One of the reasons I got interested in home remedies is because of how bad the economy is. It got me thinking that during an inflationary depression, I might not have extra money for cold medicines, pain killers and the like. And hospitals are likely to be so crowded that they won’t be worth going to unless it’s an emergency. But do home remedies actually work, or is it all in the mind? The short answer is: sometimes they work, and sometimes it’s the placebo effect. So the more important question is: How can we tell the difference?
The Placebo Effect
The placebo effect is an amazing thing. The more a person believes a medicine will work, the more likely they are to feel better after taking it. One possible explanation is that the brain releases endorphins when it expects to start feeling better. This is a self-fulfilling prophecy because edorphins have a similar structure to painkillers such as morphine. That’s why there are about a thousand home remedies for headaches. Most of them don’t actually fix the underlying cause. But as long people believe they work, they do.
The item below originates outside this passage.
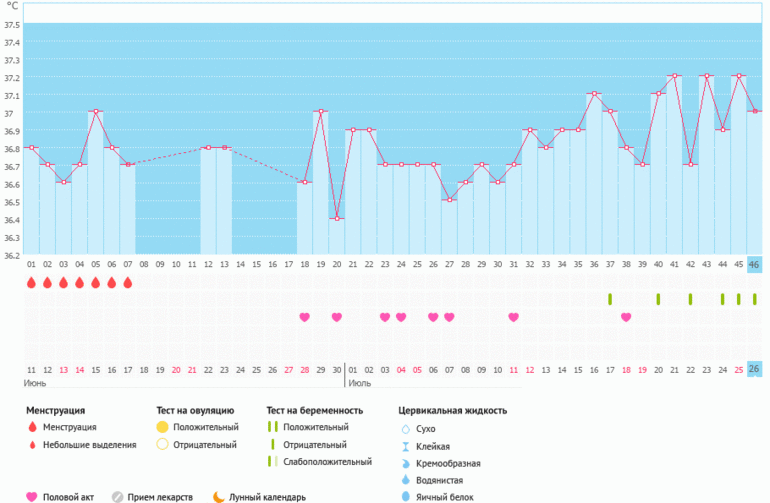
Task: Click the Половой акт heart legend icon
Action: click(31, 496)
This is all well and good, but what if someone has a serious illness? If someone is doubled over with abdominal pain, you don’t want to tell them to chew an orange peel and lie down. They might need urgent medical attention.
Home Remedies That Work
There are plenty of home remedies that are very effective. In the past I’ve talked about medicinal herbs and the benefits of apple cider vinegar, but there are also a lot of strange-sounding home remedies that work well. For example, I know for a fact that the fastest way to cure hiccups is a spoonful of sugar. I also know that eating yogurt can cure bad breath. There are scientific explanations for these.
For example, someone said that his doctor told him to drink a Coke and eat some chocolate when his blood pressure was high. Not a good idea!
How To Tell The Difference
There are a few rules that can help you distinguish between home remedies that work and ones that are a waste of time.
- The more remedies there are for an ailment, the less likely that any of them work. If you think about, if one of the remedies was actually very effective, then everyone would agree on it. But when there are dozens of different remedies, it’s because most of them don’t work so people try other things.
- The more a remedy resembles the ailment, the less likely that it works. For example, many people believe you should pour warm water on minor burns. In reality, cool water is much more helpful. Another example: Rubbing yesca (a bright red mushroom) on the nose for a nosebleed.
- The more disgusting a remedy is, the less likely it is to work. Anything that involves human or animal feces, rotting meat, or gross-tasting concoctions are likely to be myths.